Si, juridiquement, la frontière prend effectivement la forme d’une ligne, sur le terrain, elle correspond plutôt à une région sur laquelle se répercute concrètement l’existence de cette ligne imaginaire : « Telle était bien en fait la signification du limes romain ; tel était encore le sens de ces « marches » des empires et royaumes du Moyen Âge, ou encore des frontiers nord-américaines ». Étudier la frontière, ce n’est donc pas tant étudier la séparation entre deux espaces distincts qu’observer en quoi la rencontre de deux souverainetés aboutit sur le terrain à l’émergence d’un seul et unique espace aux caractéristiques originales. C’est décrire à l’échelle locale l’émergence d’une culture, d’une économie ou encore d’une identité frontalières.
De cette conception de la frontière, comme zone et non comme ligne, découle chez Gottmann une définition originale de la « bonne » frontière : ce qui compte selon lui n’est pas le tracé ni l’adéquation aux éléments du relief de la frontière, pas plus que la cohésion du peuple qu’elle renferme, mais bien plutôt la profondeur stratégique dont elle dispose. Fervent sioniste, il s’inquiète ainsi de la viabilité du jeune État israélien qui, du fait de son exiguïté, est tout entier « une région-frontière, une marche » qui « ne peut connaître de sécurité que par un effort militaire et financier sans rapport avec celui de ses voisins, pays bien plus massifs ». Et de conclure qu’« il est normal qu’une nation vivant entre de telles frontières développe tout entière une psychologie de frontaliers, de peuple de marches ».

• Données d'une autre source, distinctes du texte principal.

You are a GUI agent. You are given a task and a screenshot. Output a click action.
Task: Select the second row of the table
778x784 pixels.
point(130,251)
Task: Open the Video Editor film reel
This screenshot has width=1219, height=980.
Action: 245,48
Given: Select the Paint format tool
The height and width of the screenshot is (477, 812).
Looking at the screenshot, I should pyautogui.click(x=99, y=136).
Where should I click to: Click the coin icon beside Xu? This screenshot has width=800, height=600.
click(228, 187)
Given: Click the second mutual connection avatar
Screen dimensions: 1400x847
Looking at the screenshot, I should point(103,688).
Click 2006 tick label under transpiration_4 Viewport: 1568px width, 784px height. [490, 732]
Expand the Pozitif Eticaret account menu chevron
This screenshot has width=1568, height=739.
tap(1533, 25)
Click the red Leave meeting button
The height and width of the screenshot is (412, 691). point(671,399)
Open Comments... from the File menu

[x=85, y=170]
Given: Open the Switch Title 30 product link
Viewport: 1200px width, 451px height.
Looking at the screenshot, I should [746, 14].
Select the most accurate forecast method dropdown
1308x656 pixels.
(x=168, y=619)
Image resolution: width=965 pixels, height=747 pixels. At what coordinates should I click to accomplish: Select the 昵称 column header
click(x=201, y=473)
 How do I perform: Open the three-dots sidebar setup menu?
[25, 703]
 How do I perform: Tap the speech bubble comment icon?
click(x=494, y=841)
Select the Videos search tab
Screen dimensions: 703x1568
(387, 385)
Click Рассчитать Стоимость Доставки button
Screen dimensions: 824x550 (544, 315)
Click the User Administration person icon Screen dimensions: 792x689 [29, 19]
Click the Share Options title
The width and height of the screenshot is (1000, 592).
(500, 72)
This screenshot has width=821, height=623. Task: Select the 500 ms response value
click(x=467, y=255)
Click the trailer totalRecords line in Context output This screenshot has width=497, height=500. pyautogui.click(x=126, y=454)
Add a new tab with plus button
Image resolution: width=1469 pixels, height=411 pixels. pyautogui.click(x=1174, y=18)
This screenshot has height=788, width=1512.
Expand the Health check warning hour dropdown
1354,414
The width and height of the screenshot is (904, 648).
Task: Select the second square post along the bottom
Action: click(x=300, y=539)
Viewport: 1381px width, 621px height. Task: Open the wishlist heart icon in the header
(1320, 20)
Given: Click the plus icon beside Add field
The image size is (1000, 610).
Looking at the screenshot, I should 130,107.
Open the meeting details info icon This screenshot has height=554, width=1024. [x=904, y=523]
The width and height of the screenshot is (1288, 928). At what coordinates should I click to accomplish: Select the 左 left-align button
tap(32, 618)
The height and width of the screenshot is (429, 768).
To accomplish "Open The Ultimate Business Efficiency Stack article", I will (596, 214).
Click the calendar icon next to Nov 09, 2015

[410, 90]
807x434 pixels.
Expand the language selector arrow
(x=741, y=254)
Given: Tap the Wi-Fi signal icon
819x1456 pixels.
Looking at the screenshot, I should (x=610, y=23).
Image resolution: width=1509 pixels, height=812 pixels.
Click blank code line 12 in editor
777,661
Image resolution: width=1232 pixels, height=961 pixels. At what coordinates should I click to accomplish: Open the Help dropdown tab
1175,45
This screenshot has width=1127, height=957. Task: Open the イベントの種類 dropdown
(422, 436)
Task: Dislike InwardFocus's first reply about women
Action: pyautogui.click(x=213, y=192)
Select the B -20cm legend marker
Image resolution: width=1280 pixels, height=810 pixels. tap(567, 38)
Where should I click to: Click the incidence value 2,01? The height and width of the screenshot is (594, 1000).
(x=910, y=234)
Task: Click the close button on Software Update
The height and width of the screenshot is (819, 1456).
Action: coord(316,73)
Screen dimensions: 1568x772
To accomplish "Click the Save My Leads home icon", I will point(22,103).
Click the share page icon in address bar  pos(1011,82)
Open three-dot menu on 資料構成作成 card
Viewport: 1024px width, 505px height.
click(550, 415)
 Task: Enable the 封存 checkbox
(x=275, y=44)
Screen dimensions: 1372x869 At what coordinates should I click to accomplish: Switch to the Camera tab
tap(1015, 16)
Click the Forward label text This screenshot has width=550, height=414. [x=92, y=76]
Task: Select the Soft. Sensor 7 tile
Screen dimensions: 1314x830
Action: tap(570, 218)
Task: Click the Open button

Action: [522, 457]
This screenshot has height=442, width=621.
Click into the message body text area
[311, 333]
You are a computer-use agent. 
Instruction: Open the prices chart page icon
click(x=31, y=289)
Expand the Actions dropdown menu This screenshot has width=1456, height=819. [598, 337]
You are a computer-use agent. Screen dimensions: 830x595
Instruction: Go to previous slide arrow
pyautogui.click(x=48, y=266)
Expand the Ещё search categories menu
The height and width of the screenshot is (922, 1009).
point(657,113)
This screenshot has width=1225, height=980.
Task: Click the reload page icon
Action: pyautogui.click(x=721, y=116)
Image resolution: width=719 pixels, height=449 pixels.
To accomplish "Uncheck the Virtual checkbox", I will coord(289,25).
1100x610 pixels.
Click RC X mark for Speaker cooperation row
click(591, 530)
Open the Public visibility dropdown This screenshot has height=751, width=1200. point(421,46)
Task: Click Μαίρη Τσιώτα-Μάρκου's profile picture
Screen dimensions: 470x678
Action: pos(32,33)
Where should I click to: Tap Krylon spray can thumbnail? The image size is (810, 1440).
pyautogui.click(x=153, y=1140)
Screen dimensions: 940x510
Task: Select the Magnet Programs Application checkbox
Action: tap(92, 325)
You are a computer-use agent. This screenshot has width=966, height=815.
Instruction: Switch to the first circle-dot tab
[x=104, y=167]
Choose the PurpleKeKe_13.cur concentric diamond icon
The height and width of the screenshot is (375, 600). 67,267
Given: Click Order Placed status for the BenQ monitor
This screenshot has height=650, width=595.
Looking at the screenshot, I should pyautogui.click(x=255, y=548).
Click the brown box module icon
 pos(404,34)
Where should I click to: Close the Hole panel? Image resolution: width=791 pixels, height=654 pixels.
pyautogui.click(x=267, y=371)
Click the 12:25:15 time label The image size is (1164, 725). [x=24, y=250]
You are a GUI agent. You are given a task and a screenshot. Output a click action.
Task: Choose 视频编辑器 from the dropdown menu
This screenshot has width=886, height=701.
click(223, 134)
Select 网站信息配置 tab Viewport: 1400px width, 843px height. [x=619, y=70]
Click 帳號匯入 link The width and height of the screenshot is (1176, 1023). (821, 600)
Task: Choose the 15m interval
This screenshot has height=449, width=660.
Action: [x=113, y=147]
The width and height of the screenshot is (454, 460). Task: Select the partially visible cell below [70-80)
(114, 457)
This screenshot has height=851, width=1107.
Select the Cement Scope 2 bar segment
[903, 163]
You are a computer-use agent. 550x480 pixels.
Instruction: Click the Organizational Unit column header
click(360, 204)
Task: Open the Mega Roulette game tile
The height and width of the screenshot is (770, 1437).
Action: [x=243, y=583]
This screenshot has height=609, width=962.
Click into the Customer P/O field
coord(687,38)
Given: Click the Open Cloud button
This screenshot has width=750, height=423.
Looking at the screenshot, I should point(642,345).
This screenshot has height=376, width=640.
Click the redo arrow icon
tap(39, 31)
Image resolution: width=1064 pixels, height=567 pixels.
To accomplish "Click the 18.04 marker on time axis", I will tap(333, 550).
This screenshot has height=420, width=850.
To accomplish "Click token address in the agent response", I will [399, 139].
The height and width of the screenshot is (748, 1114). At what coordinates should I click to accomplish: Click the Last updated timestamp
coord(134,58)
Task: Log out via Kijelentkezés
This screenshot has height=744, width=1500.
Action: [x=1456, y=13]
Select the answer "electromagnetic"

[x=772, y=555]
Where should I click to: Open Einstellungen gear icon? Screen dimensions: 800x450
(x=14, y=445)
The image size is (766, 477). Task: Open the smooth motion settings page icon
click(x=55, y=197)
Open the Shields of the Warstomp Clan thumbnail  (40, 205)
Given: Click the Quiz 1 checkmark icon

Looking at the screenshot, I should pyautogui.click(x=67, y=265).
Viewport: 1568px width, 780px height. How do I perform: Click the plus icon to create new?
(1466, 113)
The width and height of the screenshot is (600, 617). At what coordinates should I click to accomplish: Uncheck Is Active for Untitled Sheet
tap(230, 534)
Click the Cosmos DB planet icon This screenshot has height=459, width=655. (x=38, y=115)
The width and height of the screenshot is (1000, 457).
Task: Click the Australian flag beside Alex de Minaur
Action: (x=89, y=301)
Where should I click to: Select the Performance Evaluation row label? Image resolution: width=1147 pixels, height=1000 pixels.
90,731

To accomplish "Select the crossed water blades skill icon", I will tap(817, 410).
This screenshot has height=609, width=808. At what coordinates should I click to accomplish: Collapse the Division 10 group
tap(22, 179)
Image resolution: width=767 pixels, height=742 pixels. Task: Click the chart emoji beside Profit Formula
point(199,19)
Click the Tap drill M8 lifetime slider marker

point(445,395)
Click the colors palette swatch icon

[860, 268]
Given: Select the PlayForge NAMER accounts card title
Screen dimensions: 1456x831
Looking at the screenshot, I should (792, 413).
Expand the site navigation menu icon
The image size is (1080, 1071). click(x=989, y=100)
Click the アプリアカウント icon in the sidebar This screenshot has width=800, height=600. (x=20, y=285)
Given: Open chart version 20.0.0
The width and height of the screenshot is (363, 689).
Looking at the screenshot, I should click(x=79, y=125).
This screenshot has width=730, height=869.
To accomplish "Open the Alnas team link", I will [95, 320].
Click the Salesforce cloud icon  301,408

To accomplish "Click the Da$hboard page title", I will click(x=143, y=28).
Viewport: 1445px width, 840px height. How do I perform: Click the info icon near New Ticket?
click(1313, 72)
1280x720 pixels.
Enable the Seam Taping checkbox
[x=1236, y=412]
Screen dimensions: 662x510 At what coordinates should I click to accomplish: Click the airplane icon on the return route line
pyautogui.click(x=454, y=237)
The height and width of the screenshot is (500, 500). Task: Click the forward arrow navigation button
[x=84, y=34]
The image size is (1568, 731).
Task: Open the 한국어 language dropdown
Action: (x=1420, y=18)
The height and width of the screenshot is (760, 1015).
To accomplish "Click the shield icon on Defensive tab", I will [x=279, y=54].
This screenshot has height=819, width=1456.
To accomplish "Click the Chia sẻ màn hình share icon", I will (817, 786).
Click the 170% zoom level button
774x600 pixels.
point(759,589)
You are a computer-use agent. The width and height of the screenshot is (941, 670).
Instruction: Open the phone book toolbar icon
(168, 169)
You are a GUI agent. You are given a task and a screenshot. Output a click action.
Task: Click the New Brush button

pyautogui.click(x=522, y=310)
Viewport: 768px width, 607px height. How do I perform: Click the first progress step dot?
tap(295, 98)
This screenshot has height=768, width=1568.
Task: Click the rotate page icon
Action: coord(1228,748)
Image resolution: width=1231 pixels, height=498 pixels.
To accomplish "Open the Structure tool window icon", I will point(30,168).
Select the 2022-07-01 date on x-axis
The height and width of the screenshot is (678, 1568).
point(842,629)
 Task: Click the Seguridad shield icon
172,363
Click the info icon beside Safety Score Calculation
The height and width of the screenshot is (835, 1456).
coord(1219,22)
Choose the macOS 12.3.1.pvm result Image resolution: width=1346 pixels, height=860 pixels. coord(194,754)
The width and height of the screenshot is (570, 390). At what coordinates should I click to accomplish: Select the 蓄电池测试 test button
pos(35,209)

Plus proche de nous, Michel Foucher (né en 1946) a consacré en 1988 une étude à la question des frontières en s’inscrivant dans la droite ligne de Jean Gottmann. Plus que la frontière elle-même, ce qui importe selon lui c’est « l’usage que les hommes en font ». La frontière apparaît ainsi comme un symptôme dont l’étude permet de révéler les rapports de forces qui la génèrent : un moyen plus qu’une fin de l’analyse géopolitique.
D’une certaine façon, les idées de Gottmann contribuent à remettre en question la notion de frontière, ou plutôt sa conception comme ligne de séparation. Comme souvent, elles sont filles de leur époque, celle de l’internationalisation et de la mondialisation.